## Imports and Settings


---

In [5]:
%%capture

# !pip install simpletransformers
# !pip install neattext
# !pip install spacy
# !pip install torch

In [10]:
import numpy as np
import pandas as pd
import matplotlib.pyplot as plt
import neattext.functions as ntfx
import nltk
import spacy
import torch

from nltk.stem.snowball import SnowballStemmer
from nltk.tokenize import word_tokenize

from simpletransformers.classification import ClassificationModel, ClassificationArgs

from sklearn.ensemble import RandomForestClassifier
from sklearn.feature_extraction.text import TfidfVectorizer
from sklearn.linear_model import LogisticRegression
from sklearn.metrics import classification_report
from sklearn.metrics import f1_score
from sklearn.metrics import precision_score
from sklearn.metrics import recall_score
from sklearn.metrics import roc_auc_score
from sklearn.model_selection import cross_val_score
from sklearn.model_selection import GridSearchCV
from sklearn.model_selection import train_test_split
from sklearn.naive_bayes import MultinomialNB
from sklearn.svm import LinearSVC
from sklearn.utils.class_weight import compute_class_weight

nltk.download("punkt")
spacy.cli.download("en_core_web_sm")
sp = spacy.load("en_core_web_sm")
spacy_stopwords = list(sp.Defaults.stop_words)
stemmer = SnowballStemmer("english")

%matplotlib inline
plt.style.use("seaborn-notebook")

np.random.seed(42)

[nltk_data] Downloading package punkt to
[nltk_data]     C:\Users\nsilvest\AppData\Roaming\nltk_data...
[nltk_data]   Package punkt is already up-to-date!

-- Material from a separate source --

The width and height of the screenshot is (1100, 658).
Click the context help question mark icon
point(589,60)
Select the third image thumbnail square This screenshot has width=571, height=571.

✔ Download and installation successful
You can now load the package via spacy.load('en_core_web_sm')


In [None]:
# load source data
raw_data = pd.read_csv("Cherwell Case Export - Assessment Sample.csv")

## Pre-processing


---

In [None]:
# --- Create initial df clean & filter function ---

def clean_and_filter(raw_data):
    """
    Function takes raw_data df and applies various cleaning (i.e.,
    column drops, column renames, remove duplicates etc.) and filtering
    steps to return a 'clean' version of the raw_data df.
    """
    # apply source and category filters
    df = raw_data.loc[
        (raw_data["Source"] == "E-mail") &
         (raw_data["Category"] != "Undeliverable Emails")]

    # remove irrelevant features
    df = df.iloc[:, [4,9,14]]

    # shorten column names
    df = df.rename(columns={"Case ID":"case_id",
                            "Description - Rich Text":"email_text",
                            "Owned By Team":"owned_by"})

    # remove duplicate rows
    df = df.drop_duplicates()

    # remove emails with no contents or label
    df = df.dropna()

    # remove emails with <100 class instances
    # commented out as incompatible with assessment sample data
    # df = df.groupby("owned_by").filter(lambda x: len(x) > 99)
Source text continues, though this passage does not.